# What would be your ultimate headlamp



## FlashlightR (Apr 7, 2017)

Hi forum members,

I am still looking for the ultimate headlamp. I would like to know what specifications your perfect headlamp should have. I hope some manufacturers will read this thread and trigger their R&D department. [emoji6] 

My perfect headlamp should at least have the following options:

- Infinite brightness control (like HDS rotary or Surefire mini/maximus)
- White and red light support
- High CRI (90+)
- 4000-4500K
- Output white light at least around 500 or 600 lumen (no need for 1000+ lumen)
- Minimum output white light around 0.5 lumen
- Floody red light (0.5 - 5 lumen)
- Constant current regulation
- Good spill and a bit of throw (no bouncing hot spot)
- Replaceable, standard battery support (18650)
- Rechargeable
- Light weight, potted electronics, highly drop resistant and water proof

Added after replies from forum members: 

- Possibility to charge while using
- TIR optics with honeycomb


----------



## Lex Icon (Apr 7, 2017)

Since you've got such a great fantasy light so far, make the head removable/interchangeable like the smaller MecArmy PT series; you can have a great 'regular' light also, and protect the charging port.

If you are going to wear it on your head for any amount of time, make the holder with heat sinking properties, even that many lumens are going to heat up an 18650.


----------



## davefr (Apr 7, 2017)

FlashlightR said:


> Hi forum members,
> 
> I am still looking for the ultimate headlamp. I would like to know what specifications your perfect headlamp should have. I hope some manufacturers will read this thread and trigger their R&D department. [emoji6]
> 
> ...




...or at least a simple/intuitive interface that doesn't require a programming manual or morse code. Any user should be able to pick one up and go from off-low-med-high-off with no prior knowledge of the light. The last used mode should always be the first to come on after off. The special modes like strobe can be a little more involved. Skilhunt almost has it right. (unlike ZL and Wizard)

Also:
Easy to insert and remove from holder and use standalone (L style). Robust style pocket clip.

Magnetic base

Negligible quiescent current draw

Universal 18650 battery support (flat top or button top, protected or unprotected)


----------



## LeanBurn (Apr 7, 2017)

If I could change my TH20 to have the same tint and CRI as a Yuji LED, it would be my ultimate headlamp.


----------



## FlashlightR (Apr 7, 2017)

Thanks for the feedback!

I also don't like the double/triple click thing. Therefore I think the rotary interface would be nice.

• **Provided records**
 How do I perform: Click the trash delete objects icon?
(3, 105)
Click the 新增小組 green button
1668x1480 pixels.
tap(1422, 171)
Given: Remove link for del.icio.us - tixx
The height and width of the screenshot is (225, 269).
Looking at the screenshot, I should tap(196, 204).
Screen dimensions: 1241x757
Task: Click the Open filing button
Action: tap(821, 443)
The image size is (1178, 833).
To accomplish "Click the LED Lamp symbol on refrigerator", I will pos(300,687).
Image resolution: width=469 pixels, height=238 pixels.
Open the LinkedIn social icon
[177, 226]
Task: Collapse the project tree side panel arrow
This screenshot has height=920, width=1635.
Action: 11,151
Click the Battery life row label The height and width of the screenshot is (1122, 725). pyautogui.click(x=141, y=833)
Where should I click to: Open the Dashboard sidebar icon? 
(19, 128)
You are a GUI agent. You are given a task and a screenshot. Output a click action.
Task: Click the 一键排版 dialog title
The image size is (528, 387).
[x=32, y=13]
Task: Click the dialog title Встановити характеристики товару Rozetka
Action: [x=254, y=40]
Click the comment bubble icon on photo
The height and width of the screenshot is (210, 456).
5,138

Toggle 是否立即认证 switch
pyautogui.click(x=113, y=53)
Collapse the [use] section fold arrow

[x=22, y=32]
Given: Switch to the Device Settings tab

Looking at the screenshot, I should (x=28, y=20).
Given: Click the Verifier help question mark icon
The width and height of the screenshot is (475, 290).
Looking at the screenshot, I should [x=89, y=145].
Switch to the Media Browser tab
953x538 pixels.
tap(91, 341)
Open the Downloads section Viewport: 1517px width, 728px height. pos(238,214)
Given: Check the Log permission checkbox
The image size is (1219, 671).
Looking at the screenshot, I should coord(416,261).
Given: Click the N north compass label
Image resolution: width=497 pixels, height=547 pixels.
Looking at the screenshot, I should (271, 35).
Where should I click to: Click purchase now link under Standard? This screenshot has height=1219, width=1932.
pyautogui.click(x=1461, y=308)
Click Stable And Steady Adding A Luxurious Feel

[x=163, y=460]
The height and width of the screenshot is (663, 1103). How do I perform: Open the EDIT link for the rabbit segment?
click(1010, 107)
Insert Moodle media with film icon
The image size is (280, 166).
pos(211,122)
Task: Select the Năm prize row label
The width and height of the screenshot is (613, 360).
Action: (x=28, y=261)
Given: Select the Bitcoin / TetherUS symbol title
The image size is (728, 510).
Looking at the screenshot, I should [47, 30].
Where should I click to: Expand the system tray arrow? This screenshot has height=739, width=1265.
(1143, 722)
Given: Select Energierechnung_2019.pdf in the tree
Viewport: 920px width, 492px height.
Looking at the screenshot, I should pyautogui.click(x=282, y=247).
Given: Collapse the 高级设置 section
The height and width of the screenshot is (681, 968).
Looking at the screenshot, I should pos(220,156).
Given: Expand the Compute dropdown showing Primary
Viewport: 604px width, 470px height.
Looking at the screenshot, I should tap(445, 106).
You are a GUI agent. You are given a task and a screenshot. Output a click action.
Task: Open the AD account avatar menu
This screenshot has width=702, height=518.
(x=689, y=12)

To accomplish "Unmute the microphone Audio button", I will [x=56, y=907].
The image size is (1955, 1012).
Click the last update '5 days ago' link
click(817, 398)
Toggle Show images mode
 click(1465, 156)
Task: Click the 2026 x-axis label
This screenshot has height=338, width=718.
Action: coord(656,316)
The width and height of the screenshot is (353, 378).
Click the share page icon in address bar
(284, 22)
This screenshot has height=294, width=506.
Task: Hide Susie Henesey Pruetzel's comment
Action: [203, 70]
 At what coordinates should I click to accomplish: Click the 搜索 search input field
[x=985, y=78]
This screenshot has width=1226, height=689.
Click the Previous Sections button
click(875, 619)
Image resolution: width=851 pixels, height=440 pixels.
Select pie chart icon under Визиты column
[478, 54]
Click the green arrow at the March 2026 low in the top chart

• **Exercise requirements**
1 - Reproduce the headlamp thread from "My perfect headlamp" to "High CRI (90+)".
2 - Summarize the headlamp thread in two sentences.
3 - Write the next part of the headlamp thread, continuing after its final sentence.

• **Final results**
1 -
My perfect headlamp should at least have the following options:

- Infinite brightness control (like HDS rotary or Surefire mini/maximus)
- White and red light support
- High CRI (90+)

2 - A forum member lists the specifications of an ideal headlamp, including infinite brightness control, white and red light, high CRI, a maximum of around 500 or 600 lumen, and a replaceable, rechargeable 18650 battery. Other members suggest a removable head, a heat-sinking holder, a simple interface, a magnetic base, and better tint and CRI, and the original poster says a rotary interface would avoid multi-click controls.

3 -
I like the clean and thin design of the TH20 but I prefer the beam profile of a honeycomb TIR optic (like the Armytek Wizard). 

The downside of TH20 design is that it isn't easy to use as a multi head/flashlight.


----------



## Random Dan (Apr 7, 2017)

I'd like to see a headlamp with two emitters. One floody with either a honeycomb optic or frosted lens and the other a reflector with moderate throw. A rotary brightness control that goes from ~0.05lm with the floody emitter to 300+ lm and also fades in the throwier emitter. Both should be 4000-4500K and high CRI/good tint.


----------



## FlashlightR (Apr 7, 2017)

Sounds like the HDS headlamp Henry has in mind. Good idea but I am afraid that the two optics make the light heavier with shorter runtimes and produce to much heat....


----------



## RollerBoySE (Apr 7, 2017)

A few addendums:
- real high CRI (90+)
- possibility to charge/power while using (unlimited runtime with power bank)
- high lumens (1000+), which probably requires multi emitters to retain high CRI


----------



## FlashlightR (Apr 7, 2017)

The possibility to charge while using I think is a very good idea and will be added to my wishlist, thanks!

Dear manufacturers, are you listening 👂


----------



## Lumencrazy (Apr 7, 2017)

How about a built-in coffee maker and Facebook access?


----------



## FlashlightR (Apr 7, 2017)

LOL !


----------



## xcandrew (Apr 8, 2017)

I'd have different wants for an ultimate headlamp because I use my headlamp for fast moving activities at night - running on trails or in the forest or mountains including high speed downhills, orienteering, skiing, skijoring, cycling. So the main use would be to light the way so you can move comfortably, with light spreading smoothly from near my feet to a long way in the distance - basically what cyclists use.

So I don't want stuff like low lumen levels, red lights, or infinitely adjustable levels. I'd want:

- Multi-emitter light with different lenses to provide smooth coverage of light from wide to distance. The actual beam matters the most.
- Super comfortable and stable headstrap, designed for running.
- Body of the lamp lightweight (not carrying the main batteries) and mounted high above the forehead, balanced in a line above the headstrap support.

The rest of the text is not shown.